• What you will do: Could you give the material again, from the line containing "960x696 pixels. How" through the end, inclusive, with "YouTube banner" changed to "YouTube header" and nothing else altered? Please leave out the pictures.

• The data:
▶

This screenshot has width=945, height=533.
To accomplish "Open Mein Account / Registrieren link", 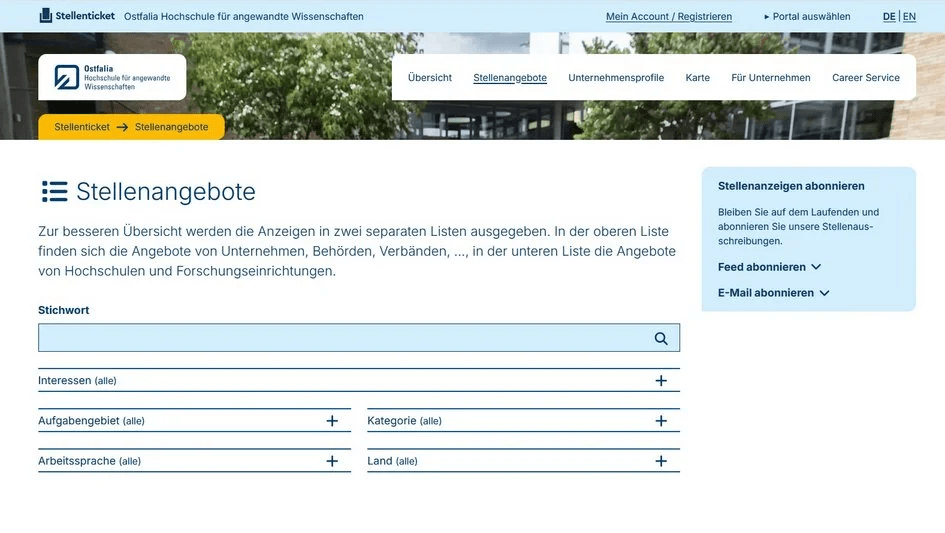I will (668, 17).
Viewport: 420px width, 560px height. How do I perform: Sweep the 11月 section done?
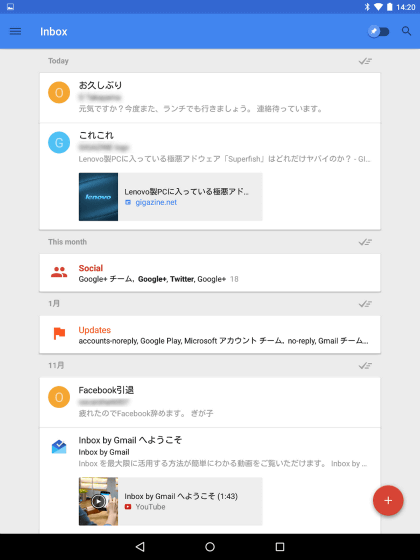[365, 366]
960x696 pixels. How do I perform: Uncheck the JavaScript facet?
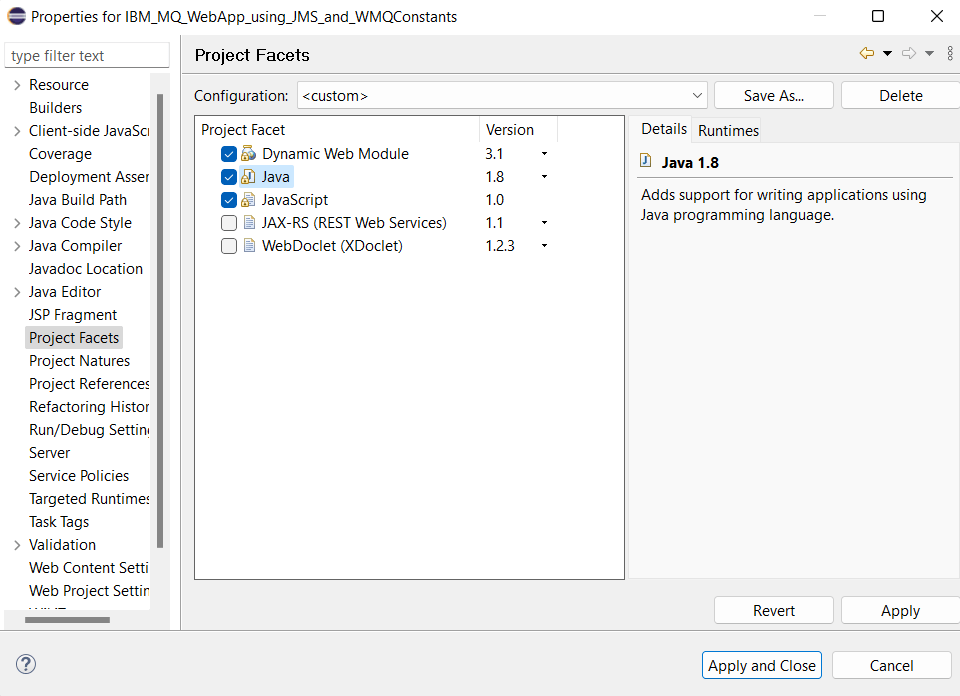[x=228, y=199]
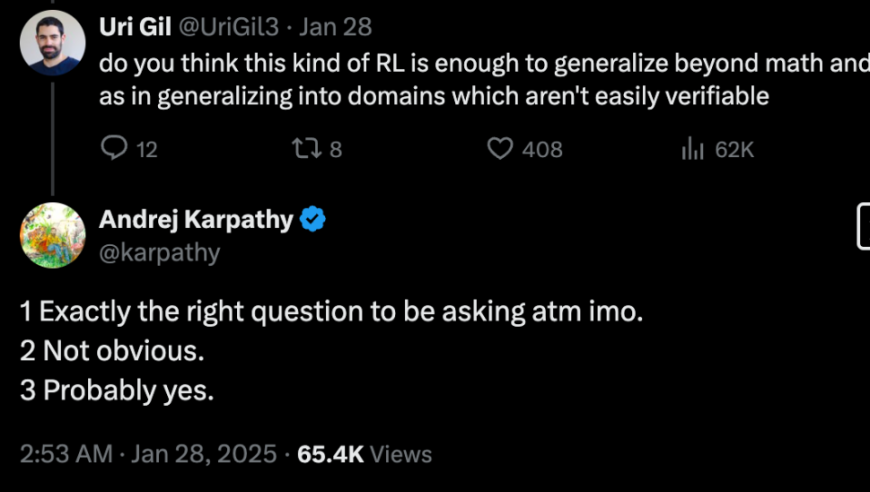870x492 pixels.
Task: Open replies via the speech bubble icon
Action: (114, 149)
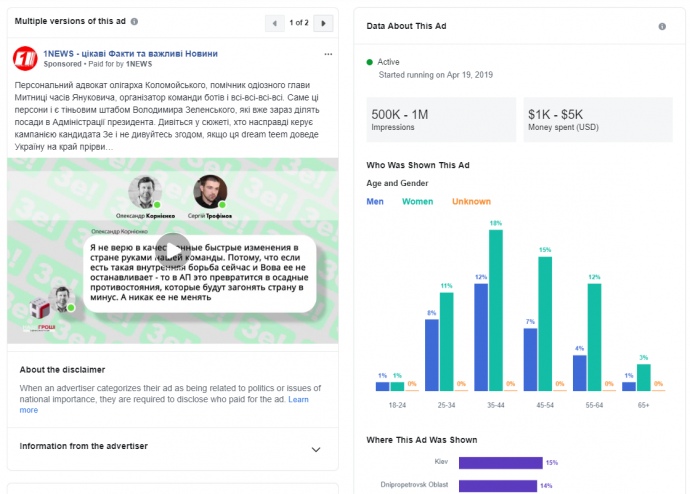This screenshot has width=690, height=494.
Task: Click Олександр Корнієнко profile photo in video
Action: [146, 192]
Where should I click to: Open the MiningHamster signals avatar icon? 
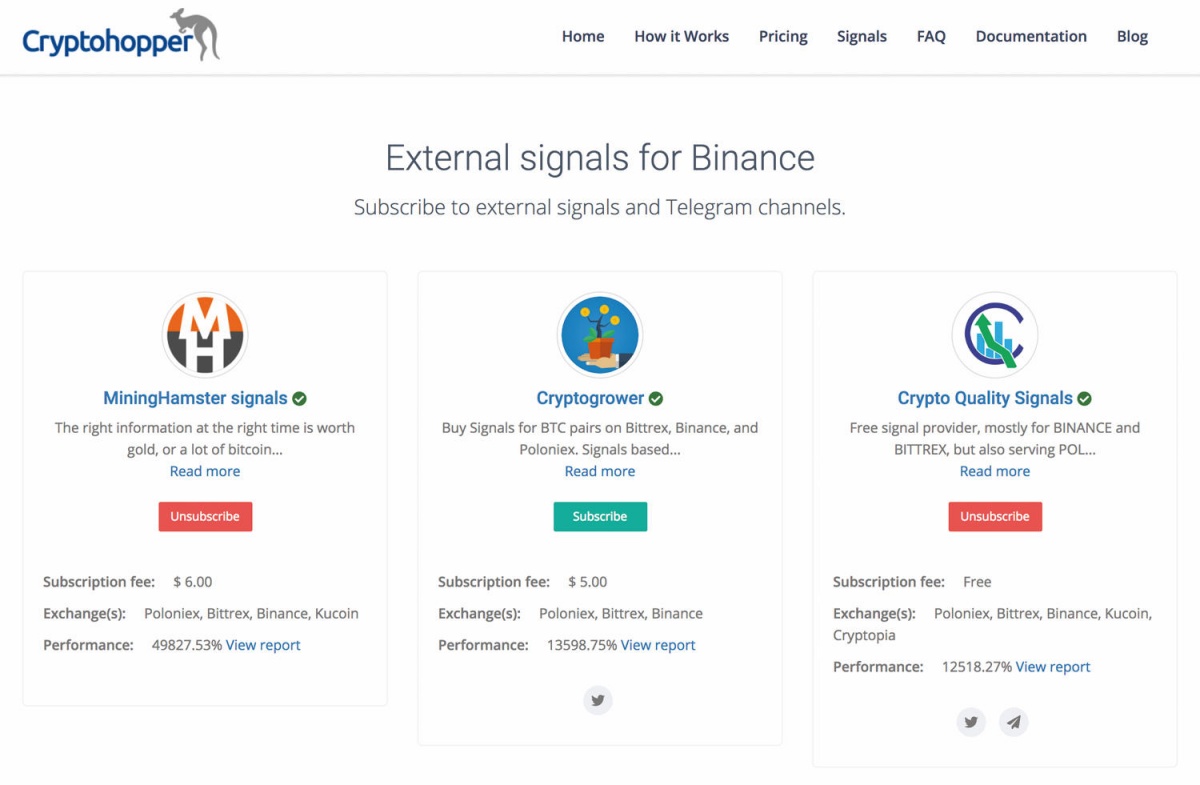[205, 334]
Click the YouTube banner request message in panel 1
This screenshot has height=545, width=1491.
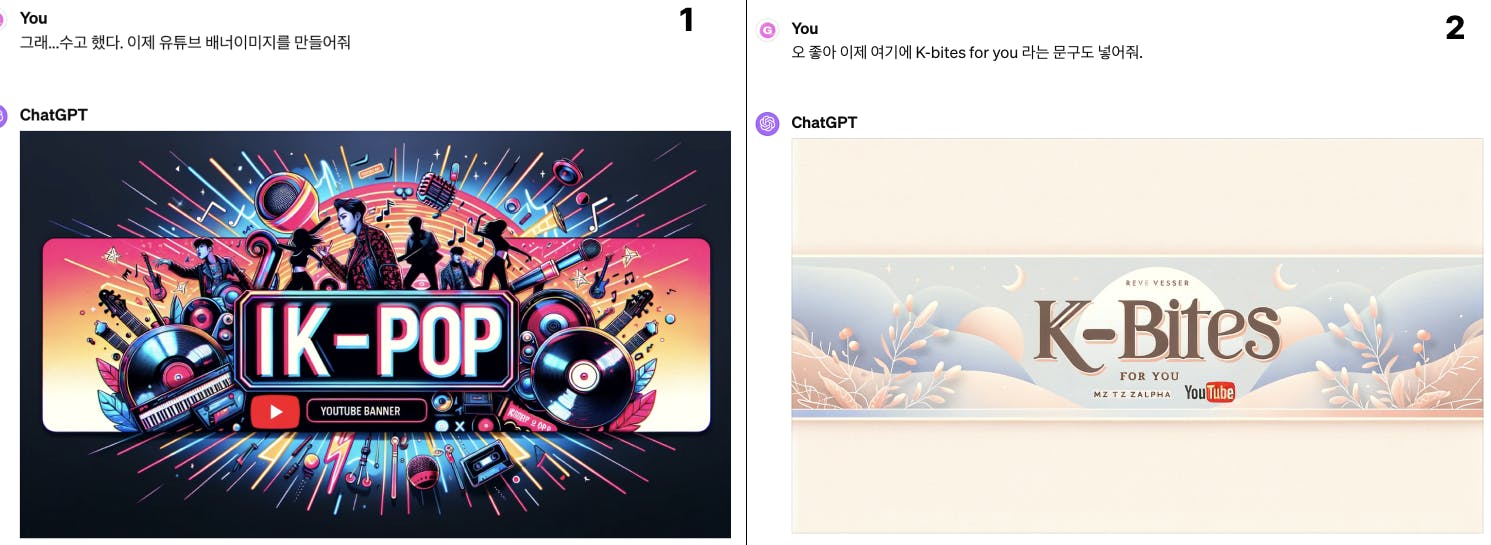tap(185, 43)
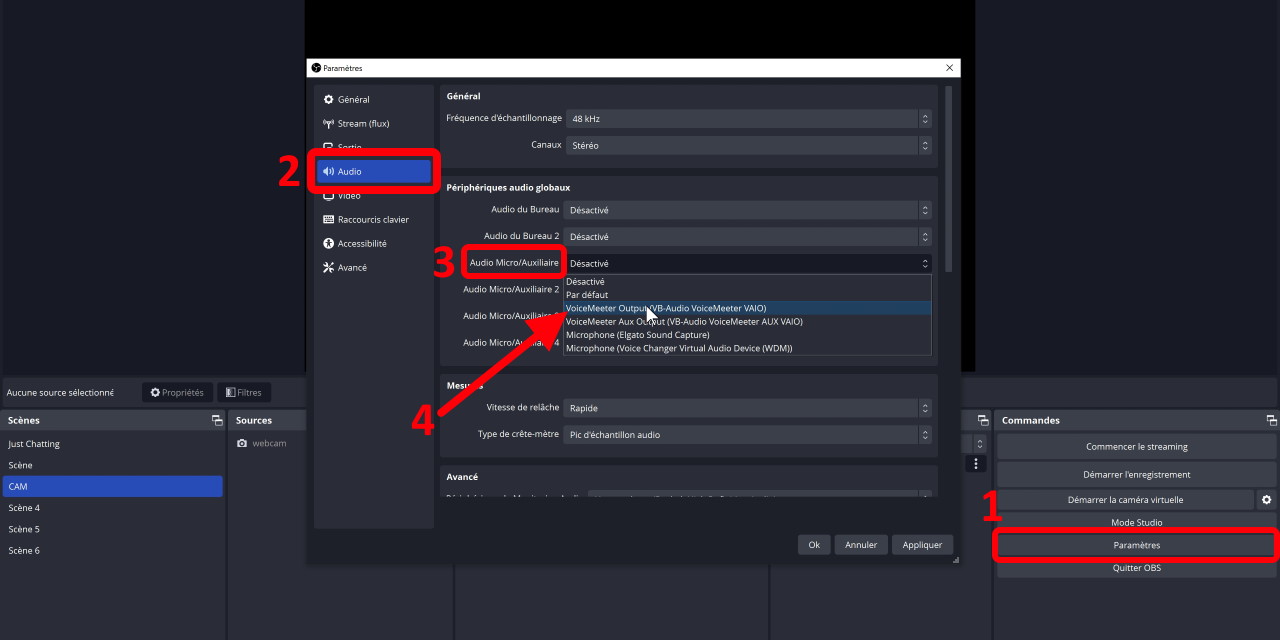Image resolution: width=1280 pixels, height=640 pixels.
Task: Click the Audio speaker icon in sidebar
Action: click(328, 172)
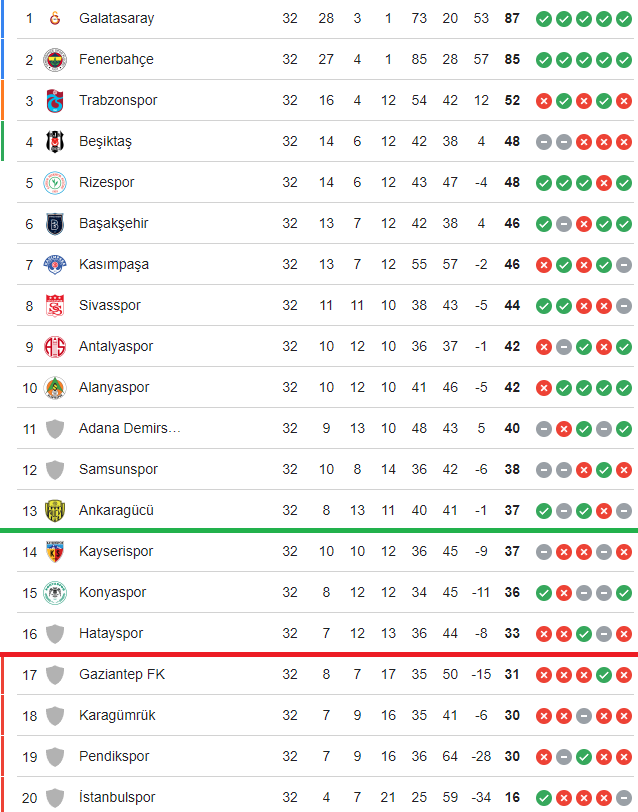Open the Alanyaspor team name link
The image size is (638, 812).
[114, 387]
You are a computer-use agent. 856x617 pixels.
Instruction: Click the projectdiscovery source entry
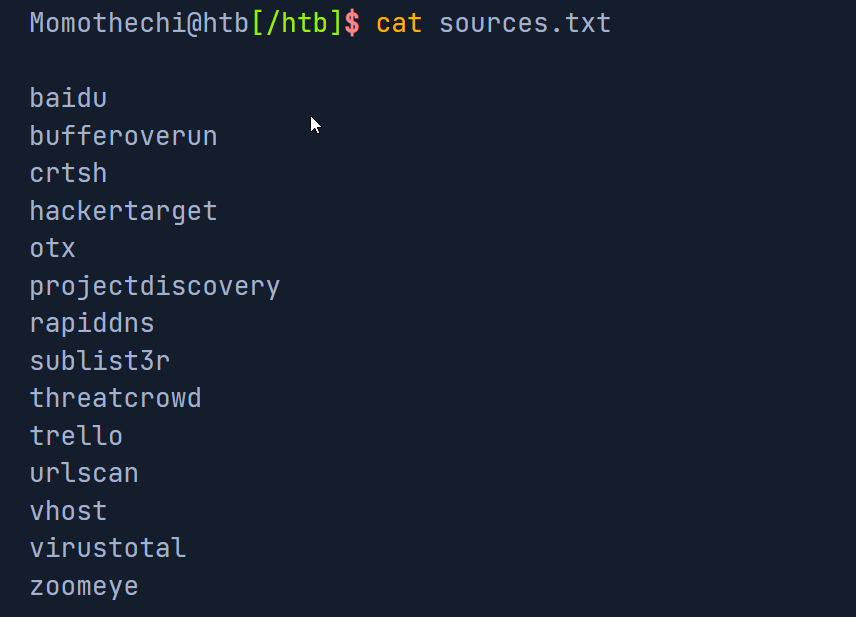[155, 286]
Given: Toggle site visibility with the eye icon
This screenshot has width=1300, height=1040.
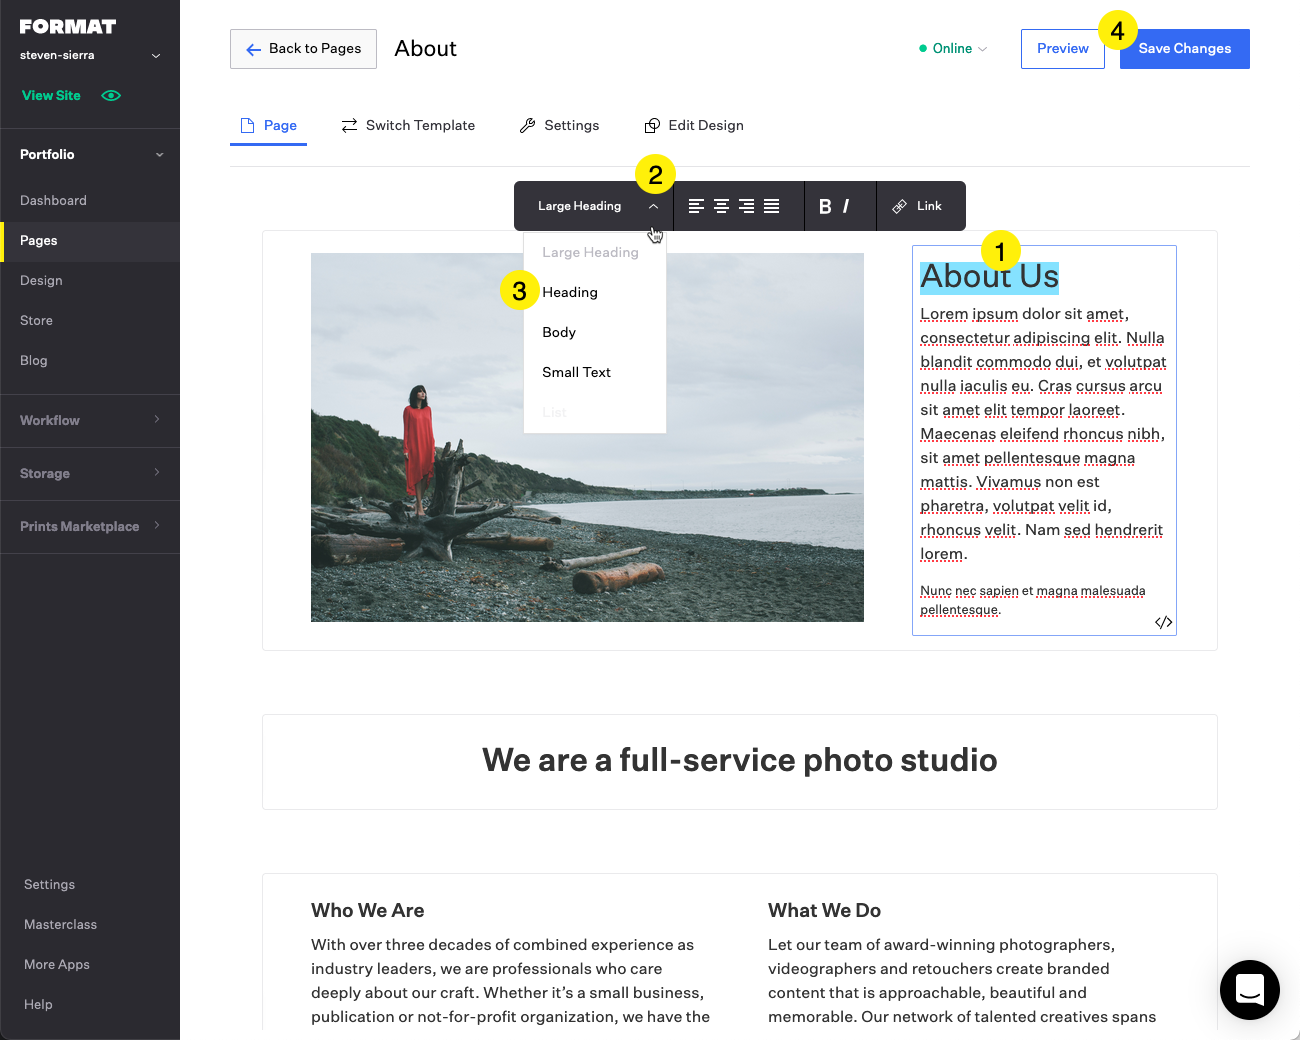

◀

• Exercise answer:
960x696 pixels. How do I perform: Uncheck the JavaScript facet?
[x=228, y=199]
870x492 pixels.
Task: Open replies via the speech bubble icon
Action: (114, 149)
This screenshot has width=690, height=494.
Task: Click Олександр Корнієнко profile photo in video
Action: [146, 192]
Where should I click to: Open the MiningHamster signals avatar icon? 
[205, 334]
Click the YouTube header request message in panel 1
This screenshot has height=545, width=1491.
tap(185, 43)
Image resolution: width=1280 pixels, height=640 pixels.
Task: Click the Audio speaker icon in sidebar
Action: click(328, 172)
Open the Alanyaspor team name link
The image size is (638, 812).
[114, 387]
You are a computer-use agent. 856x617 pixels.
Instruction: Click the projectdiscovery source entry
[155, 286]
Given: Toggle site visibility with the eye icon
This screenshot has width=1300, height=1040.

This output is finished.